One Response to “Analogue thoughts and digital photos

  • Your stories are lovely!

    I think there’s quite a difference between analogue film and digital formats. Different media with different challenges. Not sure the one is better than the other. But you are more selective with analogue and that perhaps makes it feel more special. However you can become snobbish and selective with digital too. It’s also a matter of perspective.

    I think you like challenges, and the limitations of analogue should push you the way you seem to enjoy. Sometimes we need limitations to find that source of creativeness we were looking for.

    As you’ve shared your story of film rolls I will share bits of mine. My photographing has certainly had cycles and with rolls you tend to save them for occasions or at least I did. Not that film was ever in short supply. You know those boxes in the refrigerator doors that is supposed to have milk cartons and food and such, well in my father’s home (my parents are divorced) that door held a bottle of soft drink, one milk carton and the rest were filled with film of different kinds and my nail polish. And he used to develop quite a few rolls so handing in mine too was like a drop in the ocean. There’s a lot of photos in his archives…
    I mostly took vacation, event or animal pictures. I did do some random everyday ones but people commented on the weirdness and I kind of gave up that idea pretty quickly.

    I mentioned the smell of developing fluids, it’s very much linked together with film rolls for me. Especially the loading of a new roll. The frustration of being a teen when your dad rebuilds the only bathroom to developing area. It’s hell. He was not overly enthusiastic about my hair dyes and stuff either. Actual argument between us, which smelled the worst. In retrospect that is so us and rather harmless banter. He did develop a lot of black and white at home. And today I’m rather sad I didn’t pay more attention but there you go. Youth…
    I do remember that first time I saw a photo come to “life” on paper, such magic. And back then we lived in a house with two bathrooms so no one was on top of each other. Except for me who tended to run off into the forest any given chance.
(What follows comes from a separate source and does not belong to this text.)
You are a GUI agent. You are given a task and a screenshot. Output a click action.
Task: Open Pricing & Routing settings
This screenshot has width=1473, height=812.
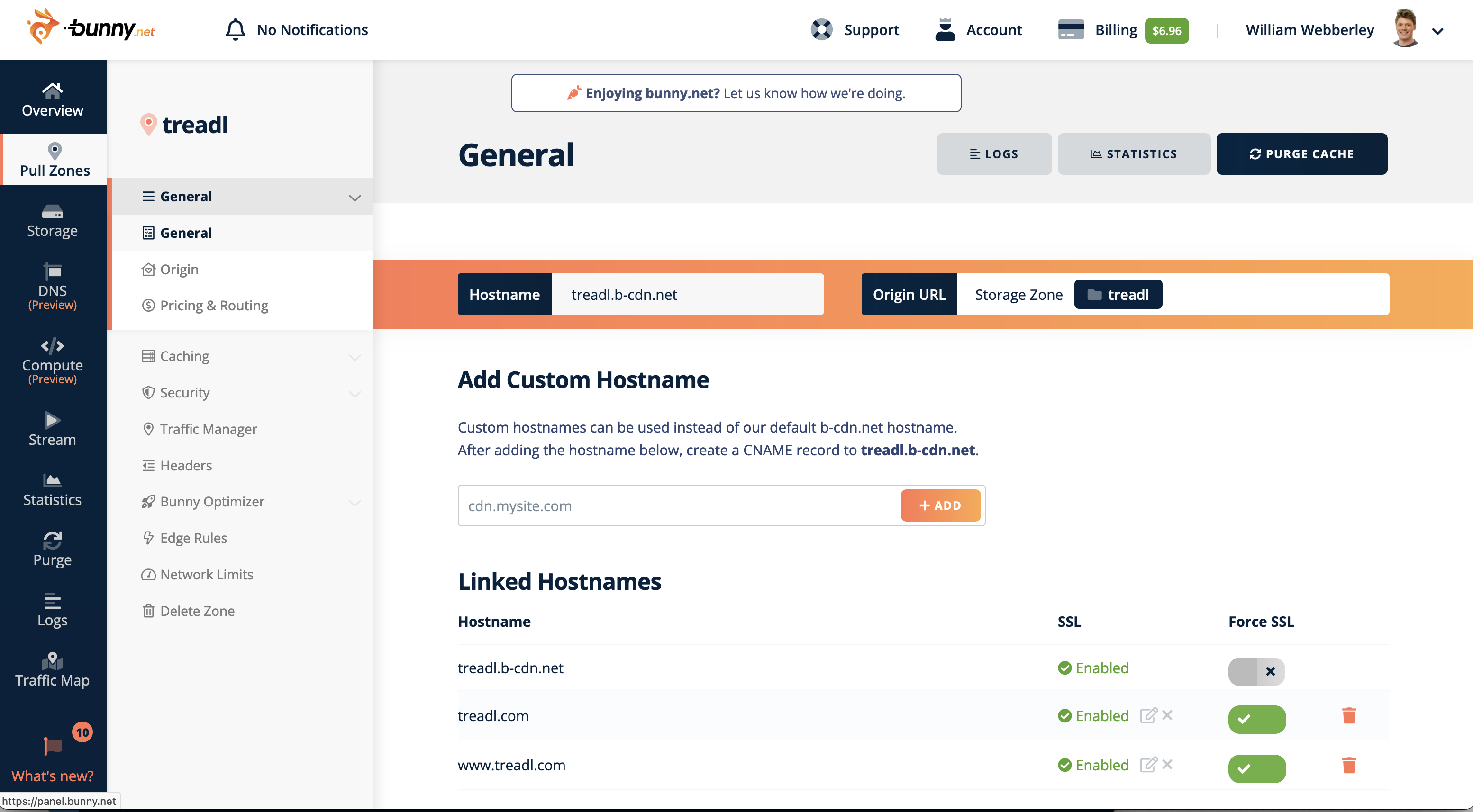tap(213, 305)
    I don’t think anyone seriously into photography move on completely. The old style usually lingers on because the new are seldom completely the same. I still get that weird sensation of wanting to watch our old slides. If you mention diapositive slides today you get funny looks. I know I belong in a museum. But it was the very thing especially for me before I mastered the subtitles of TV. Yeah, I liked watching pictures when I was young. I was a hellish monster of a child to sit still and listen to the stories behind pictures on the white screen. I miss that kind of analogue none multi-compatible gadgetness sometimes.

    Enough memory lane.

    Pictures.

    Kitty! Cats everywhere, two right beside me as I type this and a whole family of mother and three kittens in the next room. I loved that caption you did: “Have claws, will travel” Wasn’t sure whether she was going somewhere or waiting for someone to come her way. The only thing that seemed certain to me was the road chosen. There’s determination in the direction and that posture.
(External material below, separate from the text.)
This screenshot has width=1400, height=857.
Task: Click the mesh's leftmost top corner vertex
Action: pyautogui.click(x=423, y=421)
    The next one is like a painting. Oh… and water lily leaves. A complete painting with reflections. I’m glad to report that I don’t jump around tilting my computer to see if this also changes motif slightly when the angle and distance differs. Yes, I am that quirky art-consumer that will jump around and change angles when looking at art. The perfect reflection and mirror imagining has fantastic poetic charm.
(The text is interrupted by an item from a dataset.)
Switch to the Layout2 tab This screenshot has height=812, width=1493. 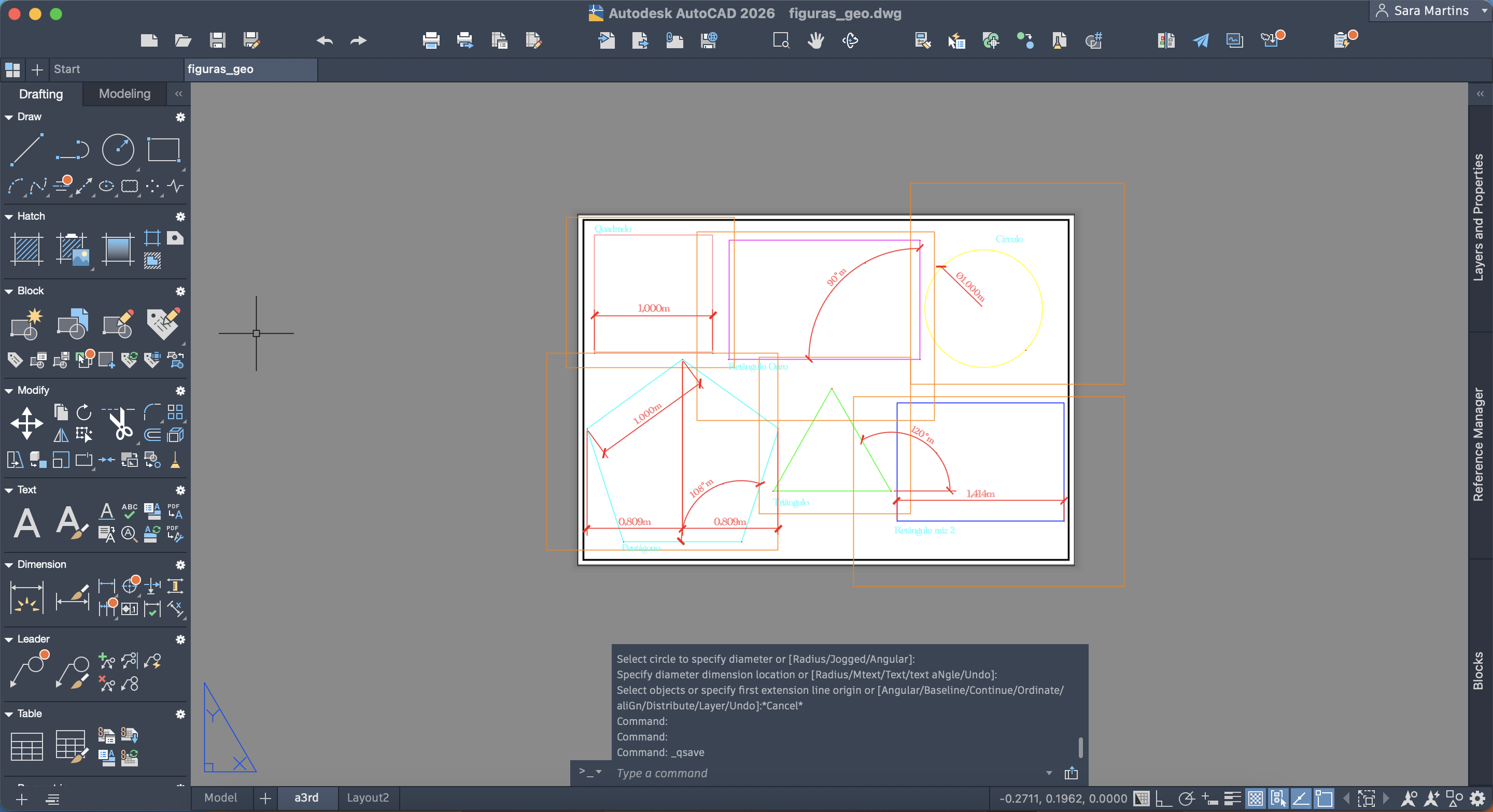[368, 797]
    I confess I can’t decide what the next is. Halves incomplete or halves of a perfect circle? Or forbidden. The twoness of this has me thinking along the lines of meeting each day as perfect halves. It sure shines up that room.

    Talking about shine. There is Kitty again. She seems comfortably waiting for something. Can’t decide if she looks impatient or curious. Maybe a bit of both. She’s real alert too. Waiting for you always… It is without a doubt something that is worth waiting for, there’s pride. And she always have her claws.

    This could be about parts coming together. But not just any parts, those that are worthy. To be selective without hesitation. It’s time to make that painting and story complete.